Veronica Ceglia – Stati d’Animo
Io ormai con certe persone ci ho perso le speranze, anzi non è che le ho perse, si sono proprio suicidate.
Io ormai con certe persone ci ho perso le speranze, anzi non è che le ho perse, si sono proprio suicidate.
Amo le cose semplici. L’odore del mare. Il vento che mi scompiglia i capelli. L’odore del caffè al mattino. L’alba, quando il mondo pian piano si sveglia dal suo torpore. Il tramonto che colora l’orizzonte di mille sfumature. La mia gatta accucciata sulle mie gambe mentre leggo. Un prato verde e un albero sotto cui meditare. Le carezze sui capelli. Gli abbracci. Quelli che ti entrano dentro. Quelli che ti scaldano quando il cuore ha freddo. Quelli che pensi di non volerli, ma è l’unica cosa di cui hai bisogno. Quelli che ti tengono quando vuoi scappare.

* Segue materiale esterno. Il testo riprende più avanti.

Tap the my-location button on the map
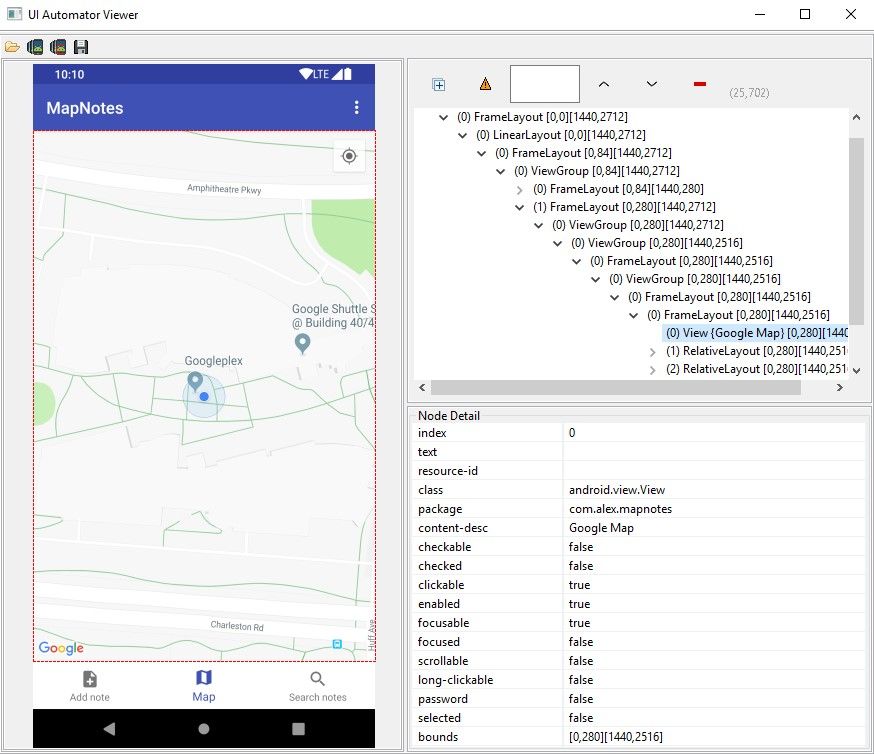The width and height of the screenshot is (874, 754). pyautogui.click(x=349, y=156)
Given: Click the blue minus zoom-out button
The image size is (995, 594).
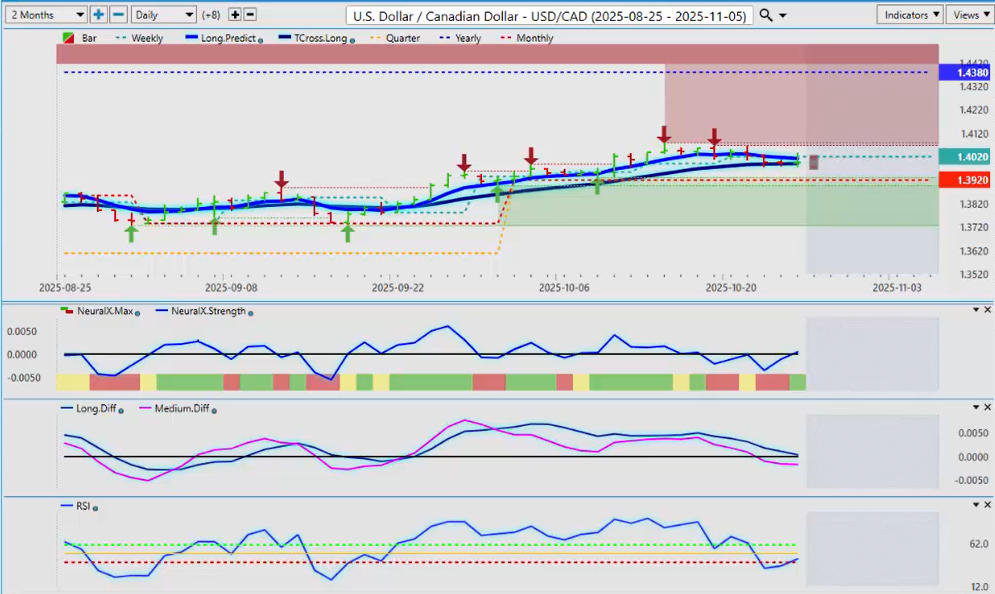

Strada facendo capirai chi valeva la pena seguire e chi è stato bene lasciare dietro te!
Quando giunge la sera guarda nello specchio del tuo cuore, i suoi occhi ti riveleranno se hai amato.
Capita di essere scioccamente convinti di conoscere a fondo qualcuno, di essere in grado di leggere nella profondità di quell’anima perché essa si è intrecciata con la nostra. Ma non è che un’effimera illusione, ognuno mostra di se quel che vuol farci credere, e non dovremmo neanche rimanerne sorpresi o sconcertati, in fondo non conosciamo bene neanche noi stessi.
Sono andata così lontano a volte che se io stessa dovessi dire dove sono stata non saprei dirlo. Il problema è che quando il cuore, la mente e l’anima si spengono qualcosa si ferma dentro di noi. Ed è come se vivessimo una parte del nostro tempo lontanissimo da tutto e da tutti. Il dolore ci cambia, ci chiude e ci porta lontano. Dove è più facile sopravvivere, non pensare e recuperare le forze. Li; in quel luogo lontano o finisci di morire per non tornare più oppure… rinasci!
Ogni tanto amo ritrovarmi per coltivare a piccole dosi il piacere di riconoscermi attraverso i cambiamenti del tempo.